Predictive factors of contrast-induced nephropathy in patients undergoing primary coronary angioplasty




Summary


Background


Contrast-induced nephropathy (CIN) severely impacts patient morbidity and mortality, especially in patients with ST-segment elevation myocardial infarction treated by primary coronary angioplasty, whose renal function is often unknown at the time of contrast exposure.


Aim


We sought the incidence and factors predictive of CIN in patients treated by primary coronary angioplasty in our hospital; we also questioned the relevance of Mehran’s risk score in this population.


Methods


We considered all patients admitted for primary coronary angioplasty between January 2010 and December 2011, and included 322 patients with complete data on renal function. CIN was defined as a relative (≥ 25%) or absolute (≥ 44 μmol/L) increase in serum creatinine following contrast medium administration. We compared patients with or without CIN, to identify predictive factors, and investigated the effectiveness of Mehran’s score using a receiver operating characteristic (ROC) curve, Youden’s index and a likelihood ratio test.


Results


The incidence of CIN was 9.1%. A multivariable analysis identified two independent risk factors for CIN: impaired glomerular filtration rate and cardiogenic shock at admission ( P < 0.05). An elevated Mehran’s score was associated with increased incidence of CIN, but statistical analysis revealed this score to have poor sensitivity, especially in high-risk patients. Youden’s index was very low and the area under the ROC curve was 0.59 in our population.


Conclusion


Renal failure and cardiogenic shock at admission were independent predictors of CIN in our acute myocardial infarction population. Mehran’s score added little to the discrimination of patients undergoing primary coronary angioplasty, particularly high-risk individuals.


Résumé


Contexte


La néphropathie de contraste impacte le pronostic des patients admis pour infarctus du myocarde avec sus-décalage du segment ST traités par angioplastie primaire, pour qui la fonction rénale est généralement inconnue lors de la prise en charge.


Objectif


Nous nous sommes intéressés à l’incidence de la néphropathie de contraste chez les patients admis dans notre centre pour angioplastie primaire et avons cherché à déterminer l’applicabilité du score de risque de Mehran dans ce contexte.


Méthodes


Nous avons inclus 322 patients entre janvier 2010 et décembre 2011. La néphropathie de contraste était définie comme une élévation relative (≥ 25 %) ou absolue (≥ 44 μmol/L) de la créatininémie au décours de l’injection de produit de contraste. Nous avons évalué la pertinence du score de Mehran en comparant patients avec ou sans néphropathie de contraste en utilisant des rapports de vraisemblance, index de Youden ou courbe ROC.


Résultats


L’incidence de la néphropathie de contraste était 9,1 %. En analyse multivariée, seuls l’insuffisance rénale préexistante et le choc cardiogénique à l’admission étaient prédictifs de néphropathie de contraste ( p < 0,05). Un score de Mehran élevé s’accompagnait d’une augmentation d’incidence de néphropathie de contraste mais la sensibilité de ce test restait faible, en faisant un outil peu utile comme en témoignaient les index de Youden bas et l’aire sous la courbe ROC à 0,59.


Conclusion


Insuffisance rénale et choc cardiogénique apparaissent comme les seuls prédicteurs de néphropathie de contraste chez les patients admis pour infarctus du myocarde. L’utilité du score de Mehran n’apparaît pas démontrée dans cette population.


Background


Contrast-induced nephropathy (CIN) refers to potentially reversible acute renal failure following iodinated contrast medium exposure during angiographical procedures or computed tomography . CIN generally occurs within 48 hours of contrast exposure, the increase in serum creatinine peaking 5–7 days later and usually recovering within 7–10 days , with the majority of patients returning to their baseline values. Clinical and metabolic disorders requiring renal replacement therapy occur in approximately 3% of patients . The risk of CIN is even higher in patients referred for primary coronary angioplasty in the context of acute coronary syndromes . CIN is responsible for an increased mortality rate of 14% and, for most patients, correlates with increases in hospital stays and the risk of cardiovascular complications .

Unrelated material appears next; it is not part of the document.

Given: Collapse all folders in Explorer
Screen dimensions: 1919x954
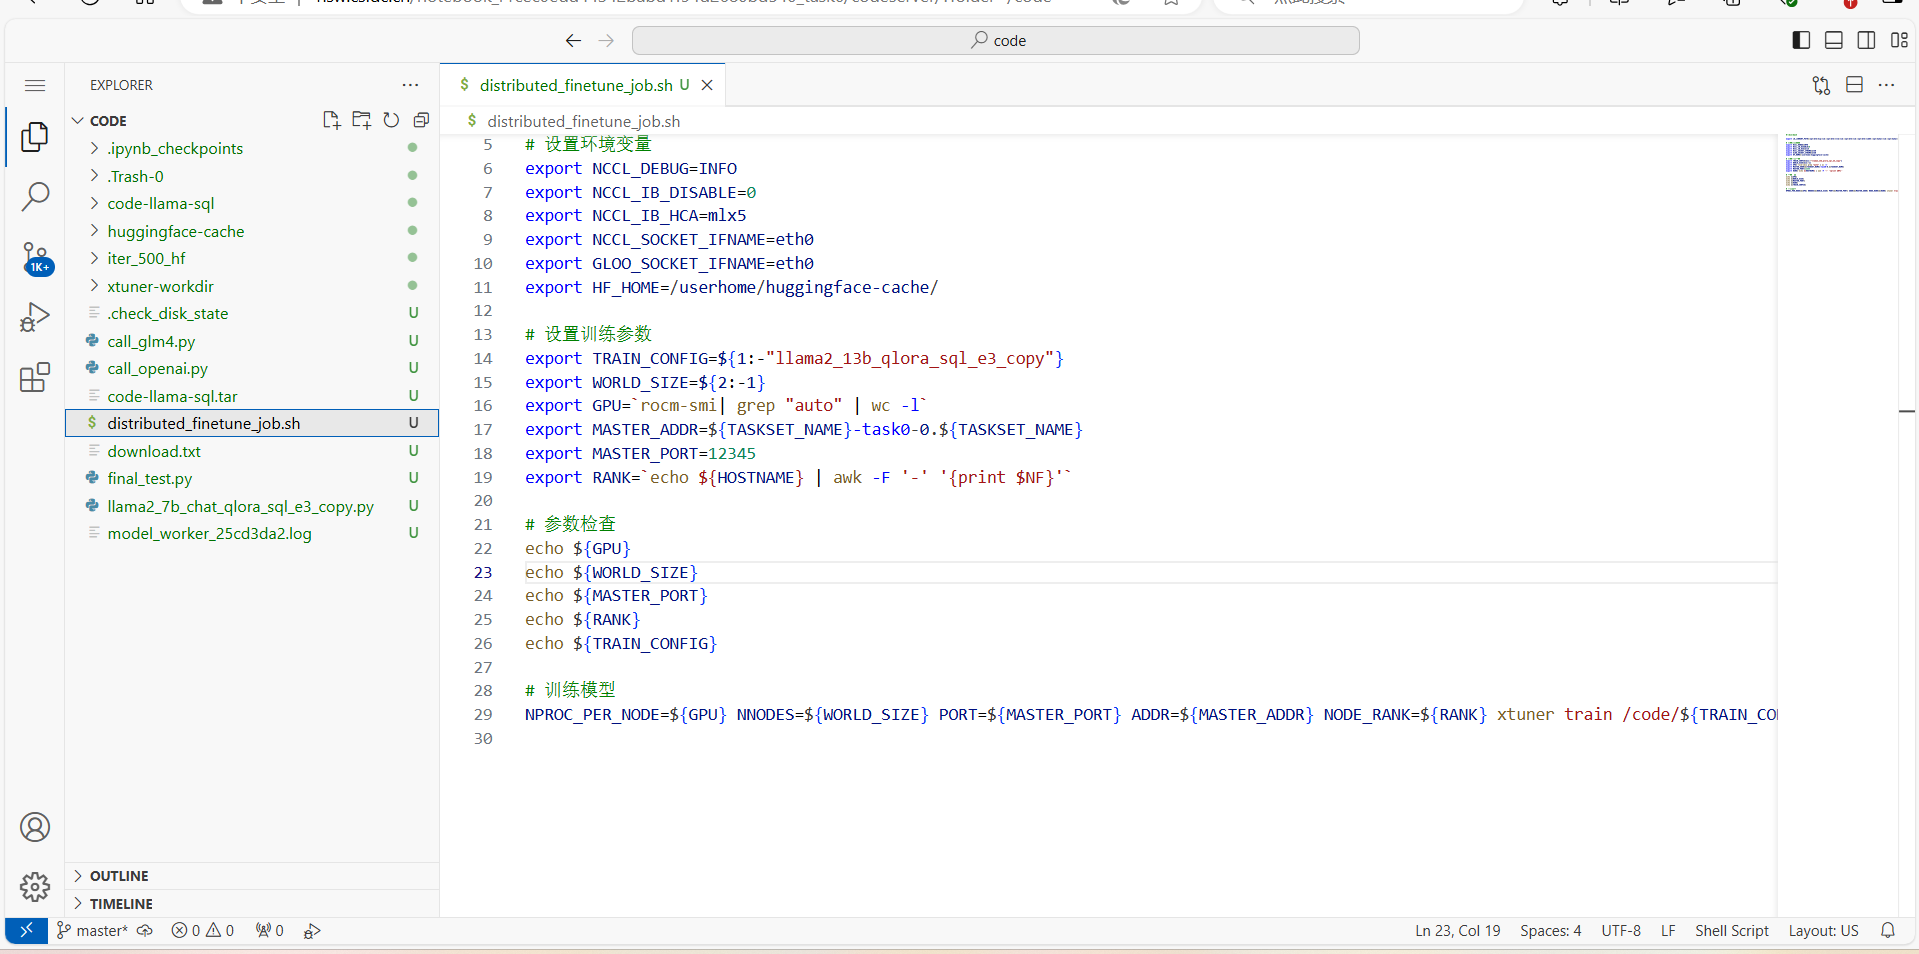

Significant progress regarding contrast media composition, notably the decrease in osmolarity and the constant use of intravenous hydration in high-risk patients, have resulted in a reduction in the incidence of CIN from 15% to nearly 7% over a decade . However, because of the increasing number of procedures with iodinated contrast media exposure and population aging, resulting in an increased prevalence of chronic kidney failure, CIN and its impact on morbidity and mortality remains a growing concern.


While it seems that intra-arterial administration of contrast medium is associated with a higher risk of CIN than intravenous infusion , primary coronary angioplasty appears to be a particularly high-risk procedure, as it affects a population at greater risk of CIN (i.e. older patients with co-morbidities, such as diabetes, heart failure and chronic renal failure) . Primary coronary angioplasty has been shown to be effective in reducing morbimortality in patients admitted for acute myocardial infarction, and is the corner stone of first-line therapy in these patients. The main pitfall is that renal function is often unknown at the time of contrast exposure because primary coronary angioplasty has to be performed without delay, leaving no time for renal function assessment. Moreover, the short delay between patient admission and primary coronary angioplasty significantly limits the use of pedigree renal protection measures, such as intravenous hydration (at least prior to the procedure).


Several risk scores have been developed in accordance with the main risk factors identified for CIN, but none has been adequately validated in the literature ; thus they are currently not recommended for daily practice by the CIN Consensus Working Panel . Risk scores could, however, be of significant help in assessing the risk of CIN in populations where up-to-date data regarding renal function are missing (e.g. patients undergoing primary coronary angioplasty).


The objective of this study was to determine the incidence of CIN in patients treated by primary coronary angioplasty for ST-segment elevation myocardial infarction (STEMI) in Tours University Hospital. We also aimed to assess factors predictive of CIN in this population and the efficacy of the reference predictive test (Mehran’s score).




Methods


Study population


We performed a retrospective single-centre study. All patients undergoing primary coronary angioplasty for STEMI between January 2010 and December 2011 in our University Hospital (Tours, France) were considered for inclusion.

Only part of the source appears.